◆ Given instruction ◆
Reproduce every line below without changing anything.

◆ Records for processing ◆
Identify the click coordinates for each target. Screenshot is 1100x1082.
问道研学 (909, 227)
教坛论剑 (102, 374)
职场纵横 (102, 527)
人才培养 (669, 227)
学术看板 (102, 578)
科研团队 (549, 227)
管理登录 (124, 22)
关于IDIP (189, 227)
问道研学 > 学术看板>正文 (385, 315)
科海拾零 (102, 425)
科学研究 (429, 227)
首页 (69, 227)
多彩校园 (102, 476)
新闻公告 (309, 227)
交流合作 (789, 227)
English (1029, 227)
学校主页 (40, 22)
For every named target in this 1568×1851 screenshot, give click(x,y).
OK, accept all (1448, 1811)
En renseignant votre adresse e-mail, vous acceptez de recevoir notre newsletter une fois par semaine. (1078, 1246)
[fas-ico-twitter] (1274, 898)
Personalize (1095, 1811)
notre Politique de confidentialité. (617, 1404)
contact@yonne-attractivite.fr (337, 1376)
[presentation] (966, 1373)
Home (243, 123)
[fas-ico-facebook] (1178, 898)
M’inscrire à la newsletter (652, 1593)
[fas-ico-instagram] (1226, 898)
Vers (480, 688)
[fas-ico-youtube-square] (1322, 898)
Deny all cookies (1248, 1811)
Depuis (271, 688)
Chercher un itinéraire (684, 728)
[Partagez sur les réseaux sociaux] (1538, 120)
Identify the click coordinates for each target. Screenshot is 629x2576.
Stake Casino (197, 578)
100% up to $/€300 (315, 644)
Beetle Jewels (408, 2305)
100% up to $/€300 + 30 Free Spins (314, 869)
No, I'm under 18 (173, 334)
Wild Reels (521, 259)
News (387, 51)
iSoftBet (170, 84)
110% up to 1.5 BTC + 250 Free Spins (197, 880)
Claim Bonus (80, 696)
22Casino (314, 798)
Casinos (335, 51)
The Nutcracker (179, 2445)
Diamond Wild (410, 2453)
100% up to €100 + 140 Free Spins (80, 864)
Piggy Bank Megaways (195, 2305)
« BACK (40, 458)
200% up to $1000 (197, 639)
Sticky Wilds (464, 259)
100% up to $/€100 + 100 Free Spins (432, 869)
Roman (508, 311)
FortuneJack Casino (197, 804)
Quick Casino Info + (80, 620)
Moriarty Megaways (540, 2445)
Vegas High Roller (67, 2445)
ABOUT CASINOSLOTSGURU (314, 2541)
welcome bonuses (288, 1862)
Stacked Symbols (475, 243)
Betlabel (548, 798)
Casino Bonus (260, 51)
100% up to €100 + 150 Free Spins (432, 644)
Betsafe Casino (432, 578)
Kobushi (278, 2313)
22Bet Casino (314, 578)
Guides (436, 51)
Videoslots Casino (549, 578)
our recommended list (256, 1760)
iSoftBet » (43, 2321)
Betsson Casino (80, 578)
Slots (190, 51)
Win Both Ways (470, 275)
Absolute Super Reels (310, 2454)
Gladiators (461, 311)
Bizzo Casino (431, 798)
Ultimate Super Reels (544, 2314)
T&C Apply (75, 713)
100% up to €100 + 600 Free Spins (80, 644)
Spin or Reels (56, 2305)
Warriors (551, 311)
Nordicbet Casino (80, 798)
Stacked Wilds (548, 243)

◆ Exercise solution ◆
Identify the click coordinates for each target. Screenshot is 1100x1082.
问道研学 (909, 227)
教坛论剑 (102, 374)
职场纵横 (102, 527)
人才培养 (669, 227)
学术看板 (102, 578)
科研团队 (549, 227)
管理登录 (124, 22)
关于IDIP (189, 227)
问道研学 > 学术看板>正文 (385, 315)
科海拾零 (102, 425)
科学研究 (429, 227)
首页 (69, 227)
多彩校园 (102, 476)
新闻公告 (309, 227)
交流合作 (789, 227)
English (1029, 227)
学校主页 (40, 22)
For every named target in this 1568×1851 screenshot, give click(x,y).
OK, accept all (1448, 1811)
En renseignant votre adresse e-mail, vous acceptez de recevoir notre newsletter une fois par semaine. (1078, 1246)
[fas-ico-twitter] (1274, 898)
Personalize (1095, 1811)
notre Politique de confidentialité. (617, 1404)
contact@yonne-attractivite.fr (337, 1376)
[presentation] (966, 1373)
Home (243, 123)
[fas-ico-facebook] (1178, 898)
M’inscrire à la newsletter (652, 1593)
[fas-ico-instagram] (1226, 898)
Vers (480, 688)
[fas-ico-youtube-square] (1322, 898)
Deny all cookies (1248, 1811)
Depuis (271, 688)
Chercher un itinéraire (684, 728)
[Partagez sur les réseaux sociaux] (1538, 120)
Identify the click coordinates for each target. Screenshot is 629x2576.
Stake Casino (197, 578)
100% up to $/€300 (315, 644)
Beetle Jewels (408, 2305)
100% up to $/€300 + 30 Free Spins (314, 869)
No, I'm under 18 (173, 334)
Wild Reels (521, 259)
News (387, 51)
iSoftBet (170, 84)
110% up to 1.5 BTC + 250 Free Spins (197, 880)
Claim Bonus (80, 696)
22Casino (314, 798)
Casinos (335, 51)
The Nutcracker (179, 2445)
Diamond Wild (410, 2453)
100% up to €100 + 140 Free Spins (80, 864)
Piggy Bank Megaways (195, 2305)
« BACK (40, 458)
200% up to $1000 (197, 639)
Sticky Wilds (464, 259)
100% up to $/€100 + 100 Free Spins (432, 869)
Roman (508, 311)
FortuneJack Casino (197, 804)
Quick Casino Info + (80, 620)
Moriarty Megaways (540, 2445)
Vegas High Roller (67, 2445)
ABOUT CASINOSLOTSGURU (314, 2541)
welcome bonuses (288, 1862)
Stacked Symbols (475, 243)
Betlabel (548, 798)
Casino Bonus (260, 51)
100% up to €100 + 150 Free Spins (432, 644)
Betsafe Casino (432, 578)
Kobushi (278, 2313)
22Bet Casino (314, 578)
Guides (436, 51)
Videoslots Casino (549, 578)
our recommended list (256, 1760)
iSoftBet » (43, 2321)
Betsson Casino (80, 578)
Slots (190, 51)
Win Both Ways (470, 275)
Absolute Super Reels (310, 2454)
Gladiators (461, 311)
Bizzo Casino (431, 798)
Ultimate Super Reels (544, 2314)
T&C Apply (75, 713)
100% up to €100 + 600 Free Spins (80, 644)
Spin or Reels (56, 2305)
Warriors (551, 311)
Nordicbet Casino (80, 798)
Stacked Wilds (548, 243)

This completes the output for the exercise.